(Extracted data entries)
▬▬▬
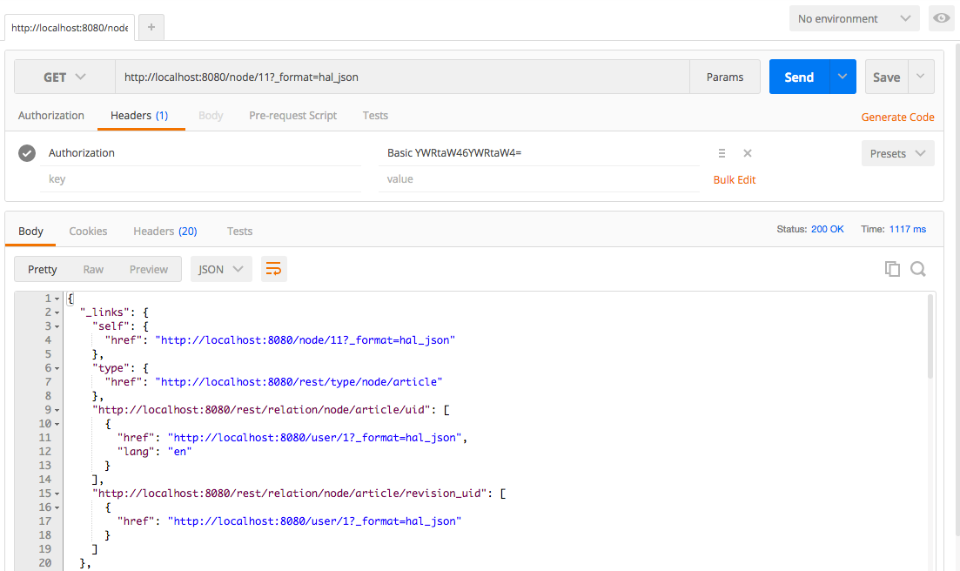The height and width of the screenshot is (571, 960).
Task: Open the response Cookies tab
Action: (88, 231)
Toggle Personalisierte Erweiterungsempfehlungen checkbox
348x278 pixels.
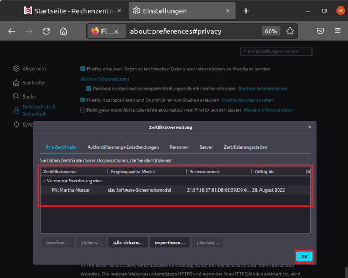[x=89, y=89]
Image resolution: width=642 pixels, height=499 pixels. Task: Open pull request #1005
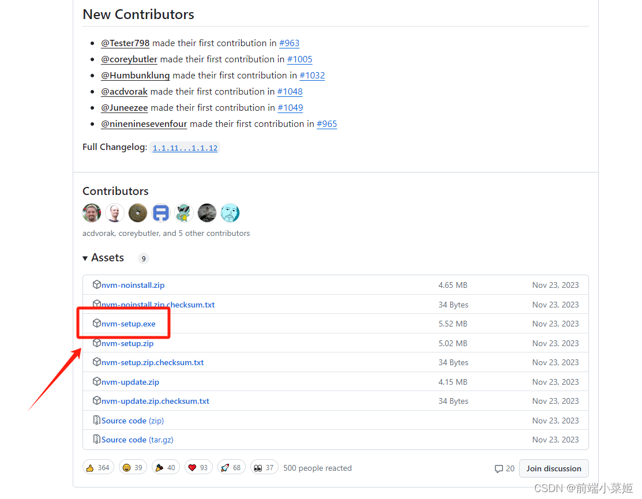coord(300,59)
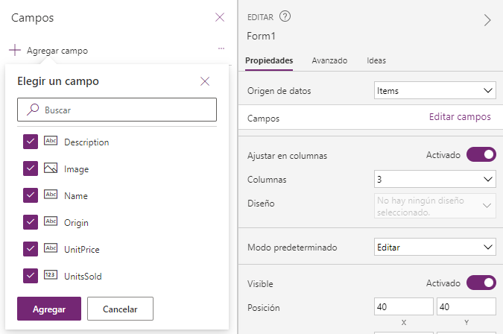The height and width of the screenshot is (334, 503).
Task: Toggle off Ajustar en columnas switch
Action: pyautogui.click(x=481, y=154)
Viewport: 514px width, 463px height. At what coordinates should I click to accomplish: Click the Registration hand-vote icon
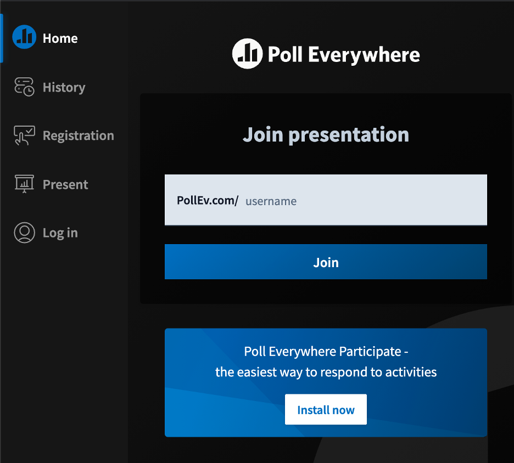coord(24,135)
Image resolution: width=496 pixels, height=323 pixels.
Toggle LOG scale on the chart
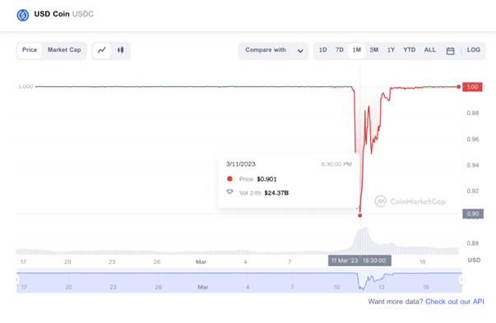coord(474,50)
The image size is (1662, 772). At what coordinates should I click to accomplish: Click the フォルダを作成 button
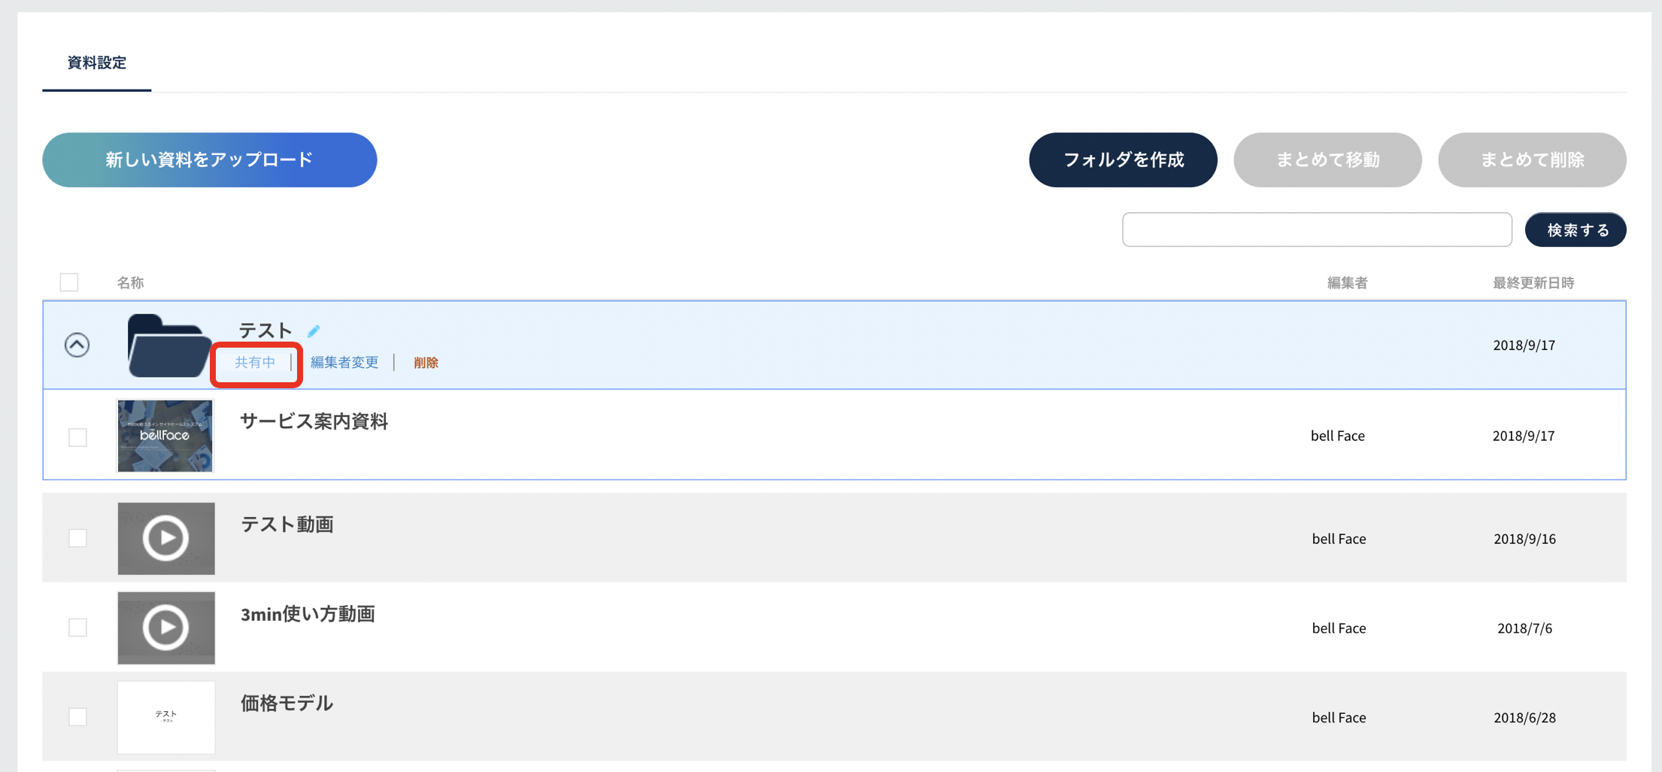click(x=1124, y=160)
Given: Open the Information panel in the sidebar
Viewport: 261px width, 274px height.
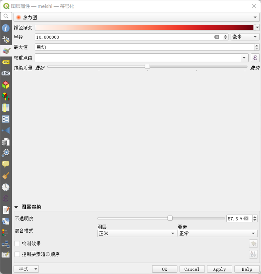Looking at the screenshot, I should pos(6,29).
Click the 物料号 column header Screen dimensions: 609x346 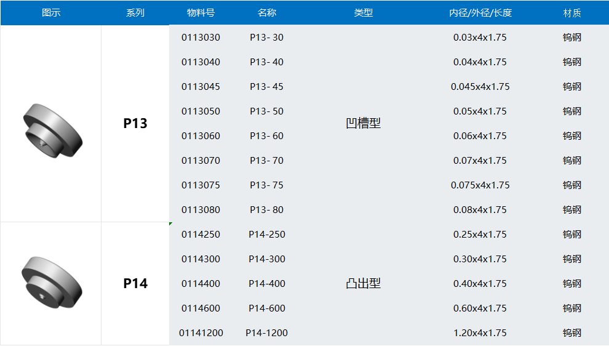click(201, 13)
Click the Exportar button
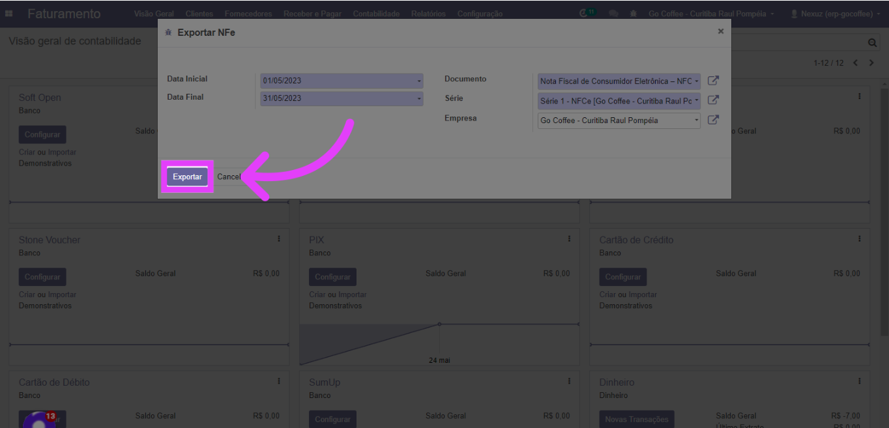The image size is (889, 428). (187, 177)
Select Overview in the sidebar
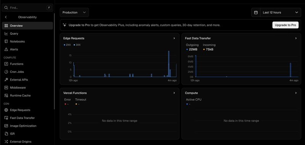 [x=27, y=26]
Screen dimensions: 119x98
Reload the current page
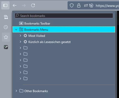pos(33,5)
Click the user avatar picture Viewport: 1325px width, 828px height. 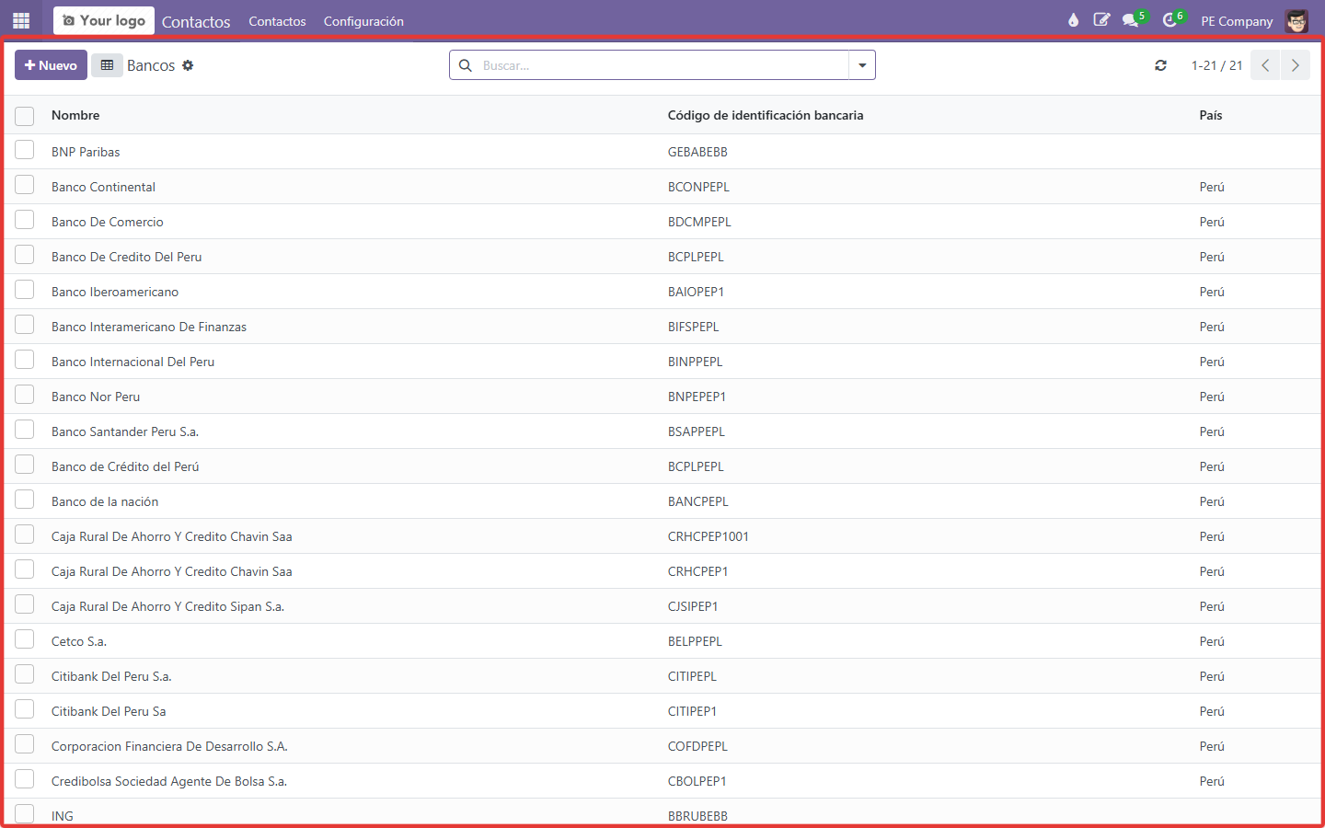point(1296,21)
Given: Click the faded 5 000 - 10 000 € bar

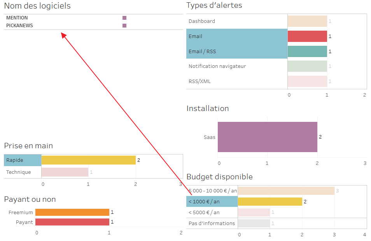Looking at the screenshot, I should 286,191.
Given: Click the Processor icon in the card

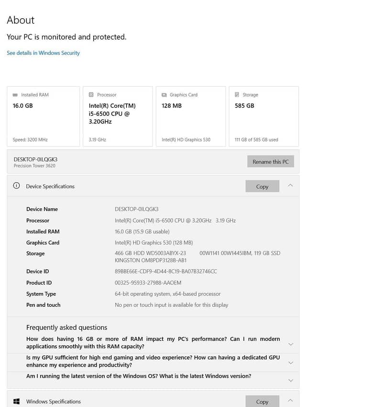Looking at the screenshot, I should pyautogui.click(x=91, y=95).
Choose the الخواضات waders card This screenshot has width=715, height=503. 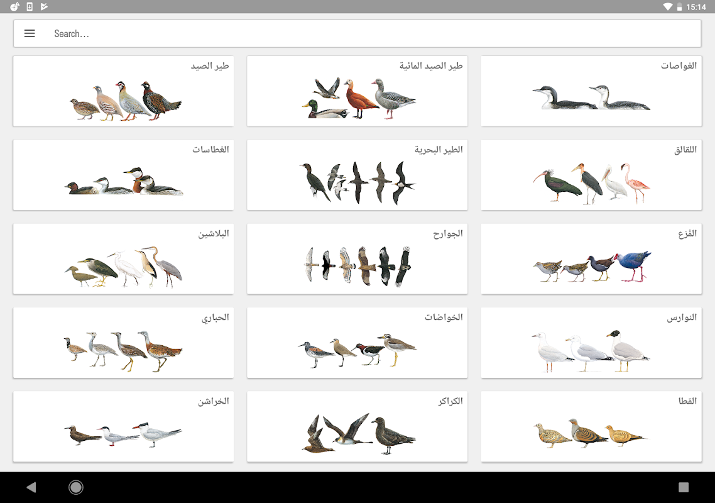click(357, 343)
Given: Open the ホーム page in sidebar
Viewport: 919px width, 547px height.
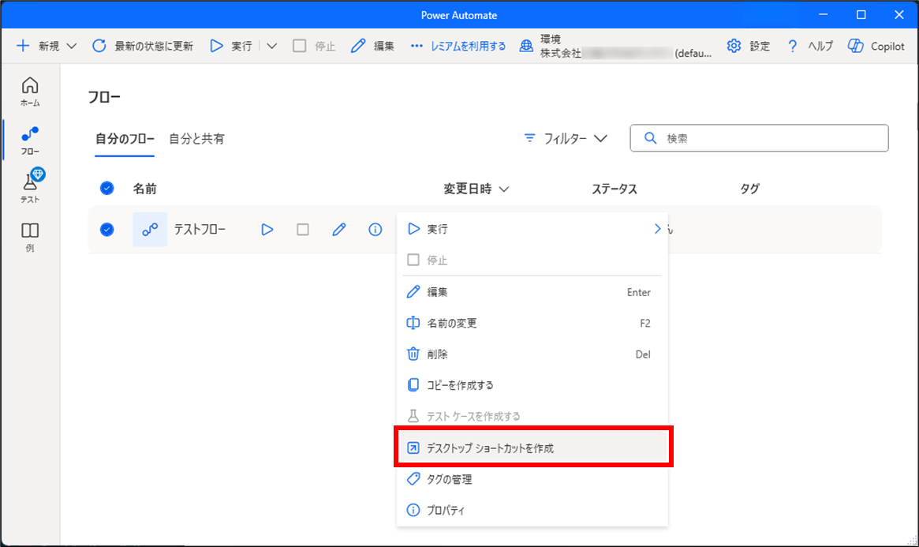Looking at the screenshot, I should [30, 91].
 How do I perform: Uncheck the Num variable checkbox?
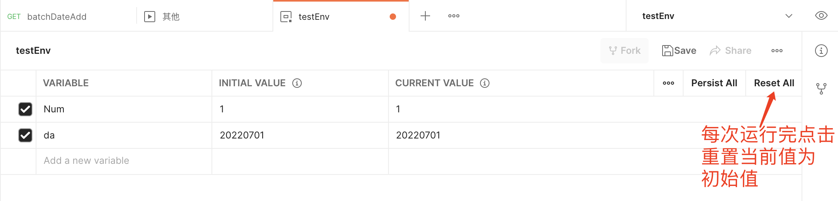(x=25, y=109)
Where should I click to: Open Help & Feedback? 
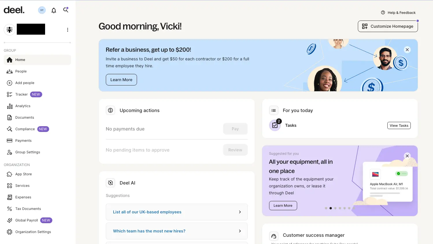pyautogui.click(x=398, y=12)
▬▬▬
Exercise:
Give back exactly the lines above that run from the one with "Toggle Personalisierte Erweiterungsempfehlungen" to the one with "Given: Open the Information", including both, with the pictures left out.

Result of the exercise:
Toggle Personalisierte Erweiterungsempfehlungen checkbox
348x278 pixels.
[x=89, y=89]
Image resolution: width=642 pixels, height=499 pixels. Task: Open pull request #1005
coord(300,59)
The height and width of the screenshot is (334, 503).
Task: Toggle off Ajustar en columnas switch
Action: pyautogui.click(x=481, y=154)
Viewport: 514px width, 463px height. At what coordinates should I click to accomplish: Click the Registration hand-vote icon
coord(24,135)
Image resolution: width=496 pixels, height=323 pixels.
Toggle LOG scale on the chart
coord(474,50)
The image size is (1662, 772). At what coordinates should I click to accomplish: Click the フォルダを作成 button
click(x=1124, y=160)
Given: Open the Information panel in the sidebar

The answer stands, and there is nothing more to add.